• Task details:
Of the entries below, return only those lines from the line with "Click wind icon" to the line with "Screen dimensions: 1283x498", exactly, both included.

━━ Supplied records

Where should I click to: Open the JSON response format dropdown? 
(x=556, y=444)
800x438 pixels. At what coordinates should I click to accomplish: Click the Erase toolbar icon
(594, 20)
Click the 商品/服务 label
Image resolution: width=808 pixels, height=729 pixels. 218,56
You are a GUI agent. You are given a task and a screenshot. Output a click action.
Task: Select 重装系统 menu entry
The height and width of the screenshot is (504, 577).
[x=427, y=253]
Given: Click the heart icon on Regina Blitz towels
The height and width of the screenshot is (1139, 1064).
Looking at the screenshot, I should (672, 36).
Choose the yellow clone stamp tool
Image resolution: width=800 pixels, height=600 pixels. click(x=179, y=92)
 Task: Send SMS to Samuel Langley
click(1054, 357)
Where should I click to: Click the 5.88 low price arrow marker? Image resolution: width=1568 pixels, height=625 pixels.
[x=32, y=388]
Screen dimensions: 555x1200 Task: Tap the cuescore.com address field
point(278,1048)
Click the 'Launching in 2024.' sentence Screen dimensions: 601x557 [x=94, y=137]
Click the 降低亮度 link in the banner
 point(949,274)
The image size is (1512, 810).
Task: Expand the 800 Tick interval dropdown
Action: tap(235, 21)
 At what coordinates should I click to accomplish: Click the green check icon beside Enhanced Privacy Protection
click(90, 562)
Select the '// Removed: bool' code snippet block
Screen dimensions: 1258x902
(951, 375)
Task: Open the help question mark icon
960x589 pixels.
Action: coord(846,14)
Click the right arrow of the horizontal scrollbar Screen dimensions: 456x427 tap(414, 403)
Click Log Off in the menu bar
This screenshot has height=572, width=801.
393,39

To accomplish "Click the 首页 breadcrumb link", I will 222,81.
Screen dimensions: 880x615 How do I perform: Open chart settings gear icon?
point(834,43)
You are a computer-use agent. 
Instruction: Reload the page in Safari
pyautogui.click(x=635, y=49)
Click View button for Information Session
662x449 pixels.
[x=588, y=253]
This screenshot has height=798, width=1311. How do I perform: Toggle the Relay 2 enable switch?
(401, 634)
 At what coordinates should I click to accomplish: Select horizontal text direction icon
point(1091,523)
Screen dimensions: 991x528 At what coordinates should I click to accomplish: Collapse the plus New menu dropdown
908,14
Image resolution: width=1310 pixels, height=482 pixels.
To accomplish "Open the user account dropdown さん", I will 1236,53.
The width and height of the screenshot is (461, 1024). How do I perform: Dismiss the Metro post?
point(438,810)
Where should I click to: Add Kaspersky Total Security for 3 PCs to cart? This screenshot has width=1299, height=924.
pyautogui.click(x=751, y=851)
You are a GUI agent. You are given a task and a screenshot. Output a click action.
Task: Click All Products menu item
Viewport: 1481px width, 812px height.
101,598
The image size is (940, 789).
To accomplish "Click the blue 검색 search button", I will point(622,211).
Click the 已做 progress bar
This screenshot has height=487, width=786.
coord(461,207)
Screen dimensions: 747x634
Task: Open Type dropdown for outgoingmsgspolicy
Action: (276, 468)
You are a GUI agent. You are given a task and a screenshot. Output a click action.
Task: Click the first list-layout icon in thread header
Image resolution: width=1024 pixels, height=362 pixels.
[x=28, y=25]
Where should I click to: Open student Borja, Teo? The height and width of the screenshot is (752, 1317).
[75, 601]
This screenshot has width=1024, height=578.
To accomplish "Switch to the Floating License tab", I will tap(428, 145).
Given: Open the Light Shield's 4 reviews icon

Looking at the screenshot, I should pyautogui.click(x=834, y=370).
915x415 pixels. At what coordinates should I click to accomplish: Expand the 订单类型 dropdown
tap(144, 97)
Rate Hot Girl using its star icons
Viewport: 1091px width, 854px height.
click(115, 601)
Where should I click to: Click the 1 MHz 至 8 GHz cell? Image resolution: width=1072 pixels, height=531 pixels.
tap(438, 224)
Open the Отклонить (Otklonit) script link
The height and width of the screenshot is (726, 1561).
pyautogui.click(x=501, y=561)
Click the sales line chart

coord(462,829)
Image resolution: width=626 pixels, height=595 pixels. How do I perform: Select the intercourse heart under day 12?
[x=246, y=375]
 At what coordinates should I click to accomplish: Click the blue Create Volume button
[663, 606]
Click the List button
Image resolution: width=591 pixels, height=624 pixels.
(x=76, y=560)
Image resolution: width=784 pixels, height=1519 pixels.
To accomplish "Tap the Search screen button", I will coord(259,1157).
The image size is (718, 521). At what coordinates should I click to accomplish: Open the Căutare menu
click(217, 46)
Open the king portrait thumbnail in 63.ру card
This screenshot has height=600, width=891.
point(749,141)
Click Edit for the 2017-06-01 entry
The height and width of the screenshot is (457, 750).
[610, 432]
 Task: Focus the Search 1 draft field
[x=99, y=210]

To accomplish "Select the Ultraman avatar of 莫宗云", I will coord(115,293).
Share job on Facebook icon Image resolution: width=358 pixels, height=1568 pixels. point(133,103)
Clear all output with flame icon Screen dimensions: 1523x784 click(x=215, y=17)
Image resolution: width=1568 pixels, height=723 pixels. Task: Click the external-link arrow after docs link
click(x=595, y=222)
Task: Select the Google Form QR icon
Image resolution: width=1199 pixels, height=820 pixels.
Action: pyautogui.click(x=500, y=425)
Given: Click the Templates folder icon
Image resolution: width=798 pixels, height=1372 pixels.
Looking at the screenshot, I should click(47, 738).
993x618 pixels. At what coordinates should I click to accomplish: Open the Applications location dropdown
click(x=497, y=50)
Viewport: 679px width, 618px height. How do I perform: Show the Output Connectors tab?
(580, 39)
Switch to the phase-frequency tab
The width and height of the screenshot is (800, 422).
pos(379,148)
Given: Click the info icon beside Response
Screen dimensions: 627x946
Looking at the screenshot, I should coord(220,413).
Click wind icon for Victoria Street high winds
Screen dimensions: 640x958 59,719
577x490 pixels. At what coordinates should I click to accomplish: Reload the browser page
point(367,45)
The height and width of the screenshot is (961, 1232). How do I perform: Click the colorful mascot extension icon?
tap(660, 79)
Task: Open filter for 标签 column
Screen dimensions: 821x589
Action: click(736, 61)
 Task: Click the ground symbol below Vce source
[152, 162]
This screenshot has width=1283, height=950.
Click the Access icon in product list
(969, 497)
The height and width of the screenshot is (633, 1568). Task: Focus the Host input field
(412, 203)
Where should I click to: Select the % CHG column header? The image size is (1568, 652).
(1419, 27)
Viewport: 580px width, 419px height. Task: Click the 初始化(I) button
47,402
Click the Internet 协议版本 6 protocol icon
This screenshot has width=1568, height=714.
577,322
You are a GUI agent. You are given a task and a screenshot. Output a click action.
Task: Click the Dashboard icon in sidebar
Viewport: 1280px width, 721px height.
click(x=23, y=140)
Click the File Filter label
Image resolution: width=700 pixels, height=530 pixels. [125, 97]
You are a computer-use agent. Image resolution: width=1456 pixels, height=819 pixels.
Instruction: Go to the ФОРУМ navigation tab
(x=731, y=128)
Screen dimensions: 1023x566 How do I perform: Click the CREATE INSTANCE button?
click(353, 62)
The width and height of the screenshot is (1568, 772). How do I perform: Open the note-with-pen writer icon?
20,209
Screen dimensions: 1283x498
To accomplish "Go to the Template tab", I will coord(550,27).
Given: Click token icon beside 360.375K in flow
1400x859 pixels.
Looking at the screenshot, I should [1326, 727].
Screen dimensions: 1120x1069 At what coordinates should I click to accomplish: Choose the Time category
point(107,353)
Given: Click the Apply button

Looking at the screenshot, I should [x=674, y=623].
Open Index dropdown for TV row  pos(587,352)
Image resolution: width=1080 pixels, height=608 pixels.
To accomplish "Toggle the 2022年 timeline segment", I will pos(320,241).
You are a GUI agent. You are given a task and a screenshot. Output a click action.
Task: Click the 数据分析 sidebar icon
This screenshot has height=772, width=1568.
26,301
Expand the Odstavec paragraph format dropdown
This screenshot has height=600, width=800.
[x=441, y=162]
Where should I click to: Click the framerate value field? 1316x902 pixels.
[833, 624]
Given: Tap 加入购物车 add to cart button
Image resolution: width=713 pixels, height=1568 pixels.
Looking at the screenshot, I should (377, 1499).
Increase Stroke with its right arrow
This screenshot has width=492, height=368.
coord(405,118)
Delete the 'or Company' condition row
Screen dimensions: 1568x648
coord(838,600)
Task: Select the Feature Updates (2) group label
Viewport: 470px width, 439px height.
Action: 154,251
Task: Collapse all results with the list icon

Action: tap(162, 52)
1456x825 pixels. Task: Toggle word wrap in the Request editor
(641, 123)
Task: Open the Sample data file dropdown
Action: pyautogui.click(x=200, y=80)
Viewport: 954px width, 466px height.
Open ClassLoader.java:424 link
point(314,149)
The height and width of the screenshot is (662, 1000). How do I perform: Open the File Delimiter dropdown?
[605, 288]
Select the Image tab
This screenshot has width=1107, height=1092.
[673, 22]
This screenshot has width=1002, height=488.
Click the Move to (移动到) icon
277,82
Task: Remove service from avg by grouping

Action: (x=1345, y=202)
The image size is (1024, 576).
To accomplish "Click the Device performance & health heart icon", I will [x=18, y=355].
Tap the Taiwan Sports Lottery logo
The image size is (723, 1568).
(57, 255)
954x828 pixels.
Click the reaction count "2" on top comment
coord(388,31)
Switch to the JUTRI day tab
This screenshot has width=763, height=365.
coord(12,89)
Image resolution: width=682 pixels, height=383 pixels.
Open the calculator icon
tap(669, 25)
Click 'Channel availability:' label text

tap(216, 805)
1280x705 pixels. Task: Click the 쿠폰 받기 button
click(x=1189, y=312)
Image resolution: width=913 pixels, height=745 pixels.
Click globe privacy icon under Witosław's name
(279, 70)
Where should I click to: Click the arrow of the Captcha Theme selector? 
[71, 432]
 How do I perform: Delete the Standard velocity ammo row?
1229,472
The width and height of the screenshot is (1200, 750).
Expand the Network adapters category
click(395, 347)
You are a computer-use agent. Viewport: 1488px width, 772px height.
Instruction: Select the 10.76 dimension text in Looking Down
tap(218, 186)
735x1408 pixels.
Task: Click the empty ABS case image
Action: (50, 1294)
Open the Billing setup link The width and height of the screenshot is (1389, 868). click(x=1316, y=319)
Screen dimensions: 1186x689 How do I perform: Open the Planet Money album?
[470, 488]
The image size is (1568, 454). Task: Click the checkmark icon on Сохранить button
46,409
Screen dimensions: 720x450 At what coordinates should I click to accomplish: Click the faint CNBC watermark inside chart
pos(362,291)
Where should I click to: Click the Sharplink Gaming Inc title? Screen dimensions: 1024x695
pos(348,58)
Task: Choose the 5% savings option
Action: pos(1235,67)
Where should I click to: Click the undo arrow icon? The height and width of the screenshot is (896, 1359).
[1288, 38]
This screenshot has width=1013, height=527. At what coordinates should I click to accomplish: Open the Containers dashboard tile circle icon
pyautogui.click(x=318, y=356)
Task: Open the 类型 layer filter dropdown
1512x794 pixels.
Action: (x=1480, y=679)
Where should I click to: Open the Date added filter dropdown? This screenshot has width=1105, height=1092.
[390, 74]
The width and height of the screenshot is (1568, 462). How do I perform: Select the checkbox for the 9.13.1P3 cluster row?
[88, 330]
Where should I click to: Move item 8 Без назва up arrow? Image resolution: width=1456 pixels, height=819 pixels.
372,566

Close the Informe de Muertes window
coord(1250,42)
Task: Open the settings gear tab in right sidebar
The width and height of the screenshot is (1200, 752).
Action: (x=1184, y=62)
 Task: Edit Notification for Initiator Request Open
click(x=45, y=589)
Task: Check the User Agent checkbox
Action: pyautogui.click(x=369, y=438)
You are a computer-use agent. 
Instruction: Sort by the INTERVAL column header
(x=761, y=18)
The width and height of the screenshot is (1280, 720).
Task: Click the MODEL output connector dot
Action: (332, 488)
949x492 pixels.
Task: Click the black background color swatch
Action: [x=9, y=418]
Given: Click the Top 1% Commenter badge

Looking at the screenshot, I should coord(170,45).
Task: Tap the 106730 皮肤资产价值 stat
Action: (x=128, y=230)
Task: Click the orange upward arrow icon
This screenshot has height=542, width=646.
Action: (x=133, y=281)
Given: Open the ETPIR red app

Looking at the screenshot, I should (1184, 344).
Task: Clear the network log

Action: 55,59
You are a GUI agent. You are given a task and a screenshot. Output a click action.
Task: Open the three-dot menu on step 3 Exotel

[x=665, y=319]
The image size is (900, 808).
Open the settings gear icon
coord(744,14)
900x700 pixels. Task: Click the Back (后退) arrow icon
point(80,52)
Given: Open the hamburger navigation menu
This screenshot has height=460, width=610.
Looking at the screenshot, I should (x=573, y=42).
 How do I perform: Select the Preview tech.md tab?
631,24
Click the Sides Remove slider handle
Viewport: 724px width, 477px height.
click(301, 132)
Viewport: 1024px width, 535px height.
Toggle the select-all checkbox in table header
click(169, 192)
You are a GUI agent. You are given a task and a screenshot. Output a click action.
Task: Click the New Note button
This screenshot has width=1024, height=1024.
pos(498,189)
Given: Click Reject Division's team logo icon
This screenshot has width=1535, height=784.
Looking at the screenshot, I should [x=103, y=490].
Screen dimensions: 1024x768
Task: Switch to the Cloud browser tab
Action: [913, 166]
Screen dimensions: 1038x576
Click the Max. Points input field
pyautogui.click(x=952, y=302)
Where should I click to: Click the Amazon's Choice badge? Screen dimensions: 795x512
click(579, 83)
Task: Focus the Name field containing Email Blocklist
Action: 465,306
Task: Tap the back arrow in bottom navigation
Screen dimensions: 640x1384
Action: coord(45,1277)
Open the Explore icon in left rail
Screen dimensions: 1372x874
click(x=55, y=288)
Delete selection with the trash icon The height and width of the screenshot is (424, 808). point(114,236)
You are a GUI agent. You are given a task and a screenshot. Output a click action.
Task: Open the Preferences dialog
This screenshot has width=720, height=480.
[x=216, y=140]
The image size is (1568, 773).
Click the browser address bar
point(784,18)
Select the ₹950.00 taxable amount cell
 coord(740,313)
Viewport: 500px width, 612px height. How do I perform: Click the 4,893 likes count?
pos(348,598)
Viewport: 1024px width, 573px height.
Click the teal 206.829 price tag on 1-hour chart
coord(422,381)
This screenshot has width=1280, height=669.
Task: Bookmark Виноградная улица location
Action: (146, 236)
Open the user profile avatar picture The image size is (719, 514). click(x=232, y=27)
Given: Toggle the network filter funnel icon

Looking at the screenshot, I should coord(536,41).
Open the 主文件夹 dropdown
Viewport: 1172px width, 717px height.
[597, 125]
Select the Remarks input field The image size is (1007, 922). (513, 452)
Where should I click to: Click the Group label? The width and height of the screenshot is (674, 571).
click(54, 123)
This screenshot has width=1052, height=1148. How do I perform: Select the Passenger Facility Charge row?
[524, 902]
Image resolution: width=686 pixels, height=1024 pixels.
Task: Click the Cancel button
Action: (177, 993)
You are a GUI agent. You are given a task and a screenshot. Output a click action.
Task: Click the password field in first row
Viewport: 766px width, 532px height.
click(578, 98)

━━━━

• Reply:
Click wind icon for Victoria Street high winds
Screen dimensions: 640x958 59,719
577x490 pixels. At what coordinates should I click to accomplish: Reload the browser page
point(367,45)
The height and width of the screenshot is (961, 1232). How do I perform: Click the colorful mascot extension icon?
tap(660, 79)
Task: Open filter for 标签 column
Screen dimensions: 821x589
Action: click(736, 61)
 Task: Click the ground symbol below Vce source
[152, 162]
This screenshot has width=1283, height=950.
Click the Access icon in product list
(969, 497)
The height and width of the screenshot is (633, 1568). Task: Focus the Host input field
(412, 203)
Where should I click to: Select the % CHG column header? The image size is (1568, 652).
(1419, 27)
Viewport: 580px width, 419px height. Task: Click the 初始化(I) button
47,402
Click the Internet 协议版本 6 protocol icon
This screenshot has width=1568, height=714.
577,322
You are a GUI agent. You are given a task and a screenshot. Output a click action.
Task: Click the Dashboard icon in sidebar
Viewport: 1280px width, 721px height.
click(x=23, y=140)
Click the File Filter label
Image resolution: width=700 pixels, height=530 pixels. [125, 97]
You are a computer-use agent. Image resolution: width=1456 pixels, height=819 pixels.
Instruction: Go to the ФОРУМ navigation tab
(x=731, y=128)
Screen dimensions: 1023x566 How do I perform: Click the CREATE INSTANCE button?
click(353, 62)
The width and height of the screenshot is (1568, 772). How do I perform: Open the note-with-pen writer icon?
20,209
Screen dimensions: 1283x498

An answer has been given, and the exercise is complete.